## [DIRECTIONS FOR THIS TASK]
Skip the pictures and restate, word for word, the lines from the one containing "Task: Pick the dark navy swatch above 80" to the end of the data below.
--------------------------------
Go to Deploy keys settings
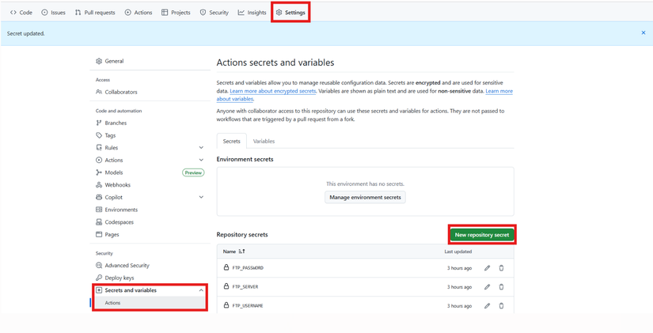This screenshot has width=653, height=333. tap(119, 278)
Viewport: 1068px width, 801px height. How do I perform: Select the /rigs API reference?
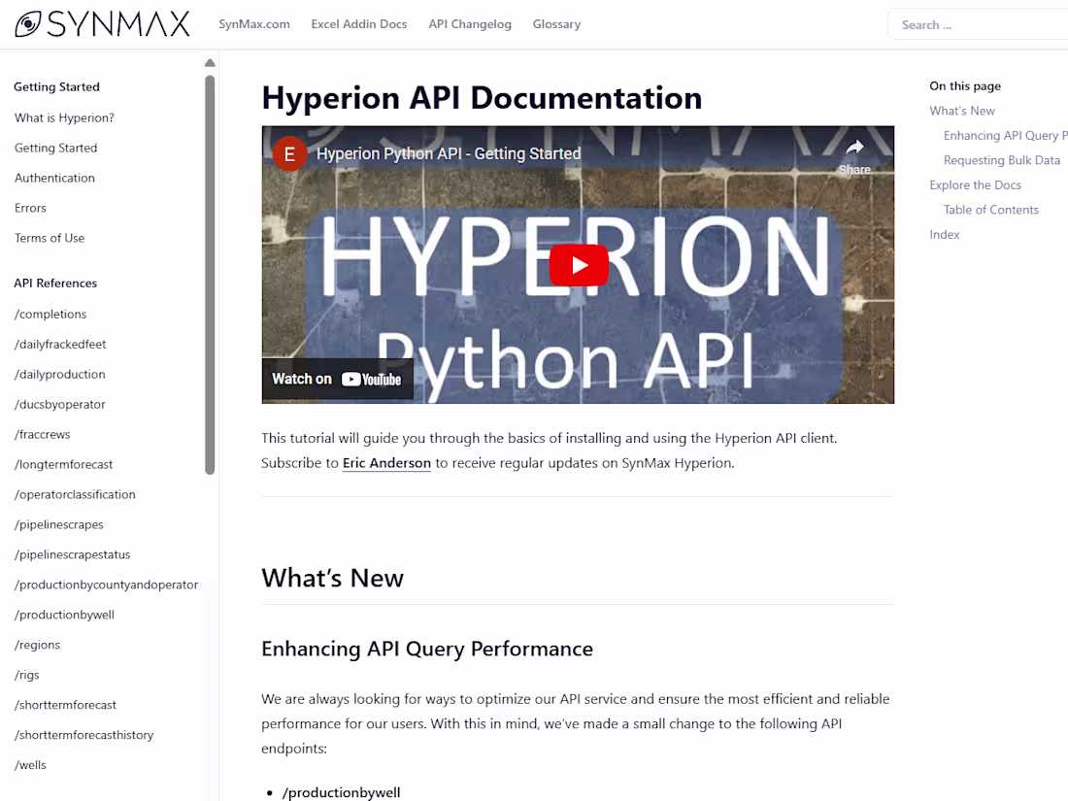27,674
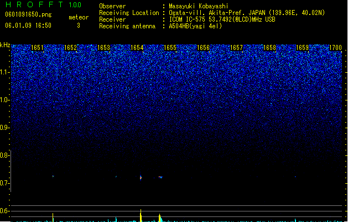Click the meteor count value 3
The height and width of the screenshot is (222, 348).
[79, 26]
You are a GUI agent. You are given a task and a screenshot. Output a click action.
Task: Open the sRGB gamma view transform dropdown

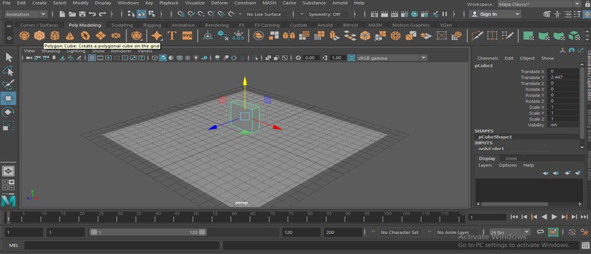pos(391,58)
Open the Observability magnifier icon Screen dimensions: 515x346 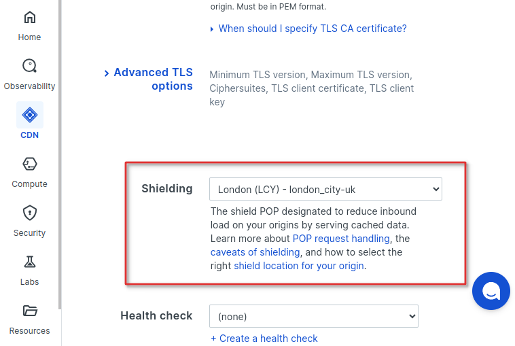tap(30, 66)
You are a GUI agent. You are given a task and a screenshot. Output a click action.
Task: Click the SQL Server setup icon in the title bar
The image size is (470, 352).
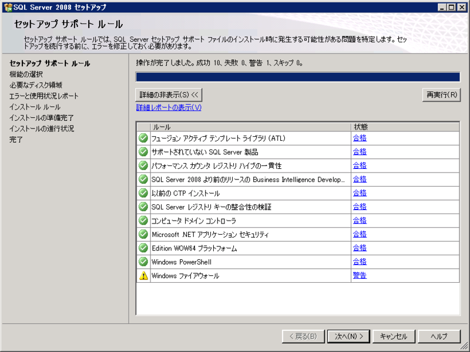coord(9,8)
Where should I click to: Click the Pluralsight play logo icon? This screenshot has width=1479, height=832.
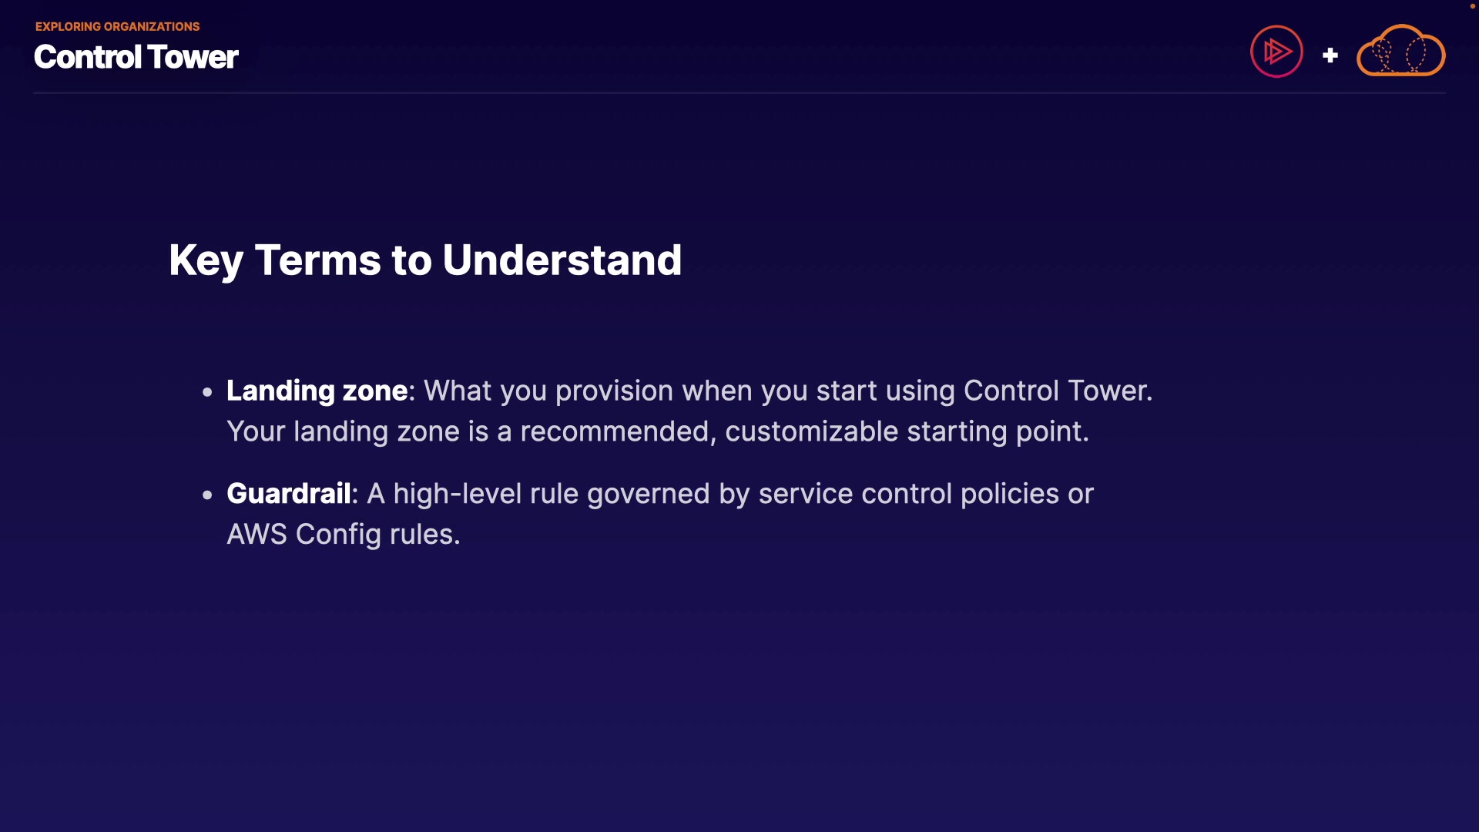click(x=1276, y=52)
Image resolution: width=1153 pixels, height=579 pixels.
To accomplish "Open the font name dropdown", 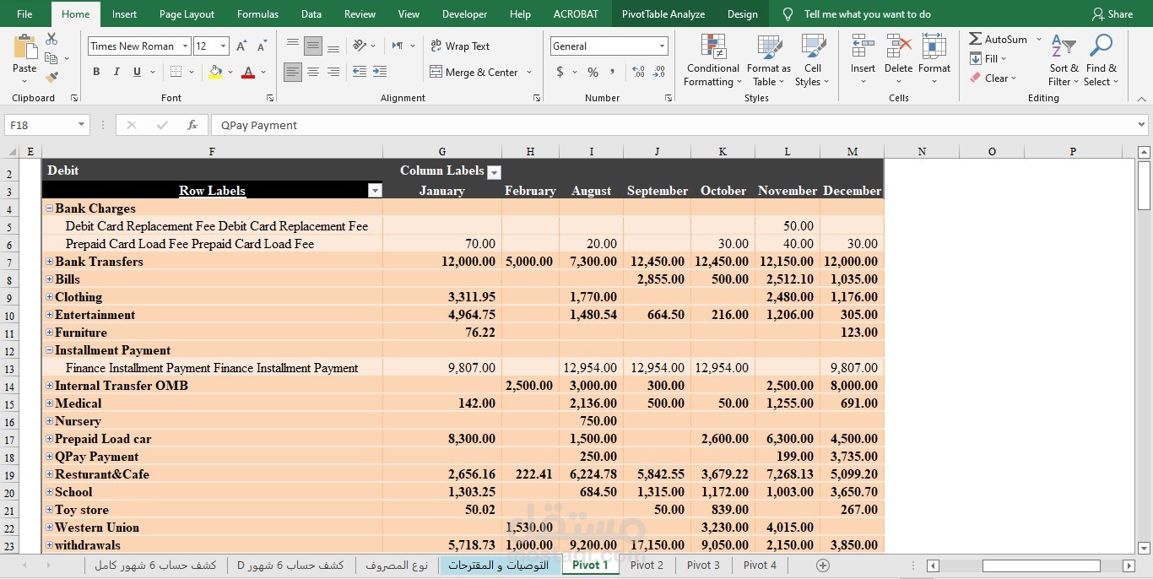I will pos(185,46).
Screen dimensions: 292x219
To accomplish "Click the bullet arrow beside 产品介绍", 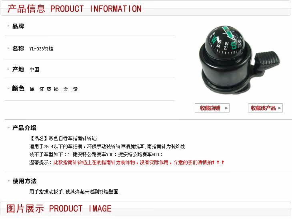I will tap(8, 128).
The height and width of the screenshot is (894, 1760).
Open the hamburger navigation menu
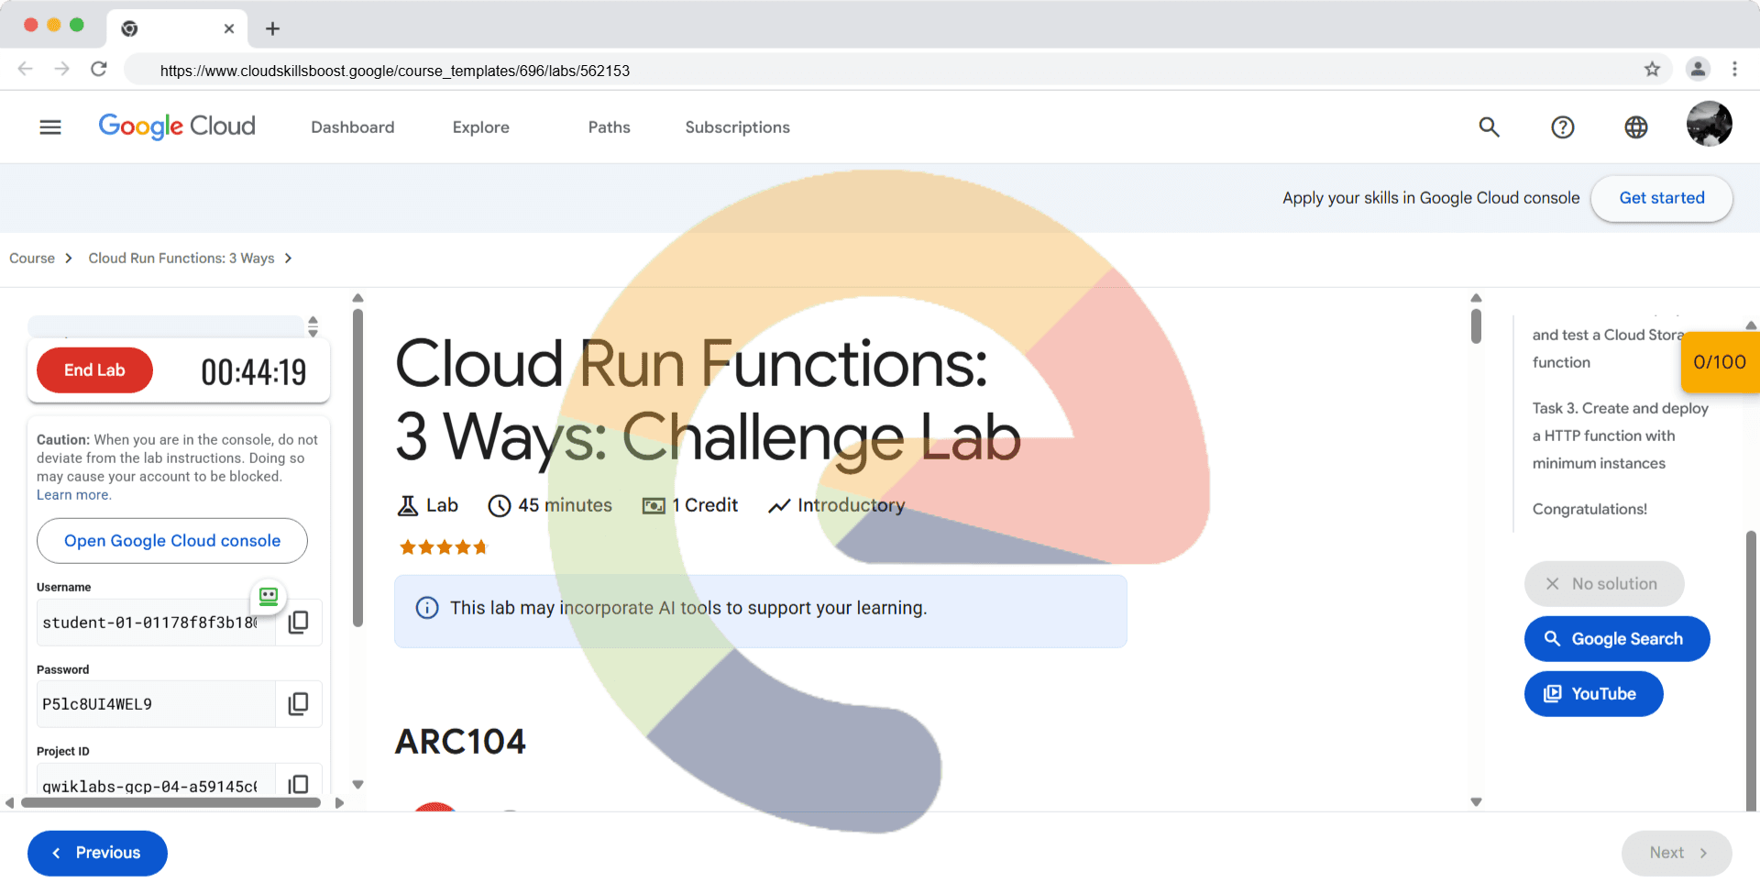[50, 127]
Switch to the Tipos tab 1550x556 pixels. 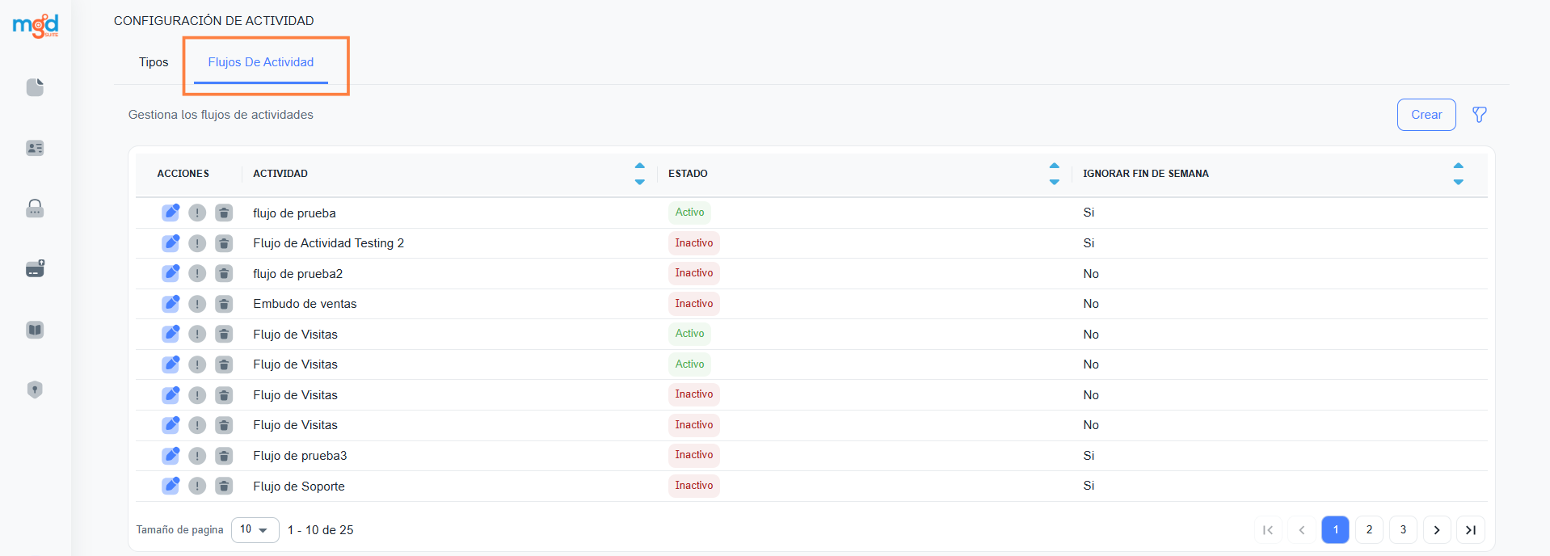(154, 62)
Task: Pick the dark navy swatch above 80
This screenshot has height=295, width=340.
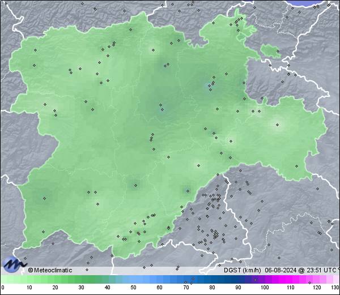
--------------------------------
## [REPLY TO THE EXERCISE]
Task: Pick the dark navy swatch above 80
This screenshot has height=295, width=340.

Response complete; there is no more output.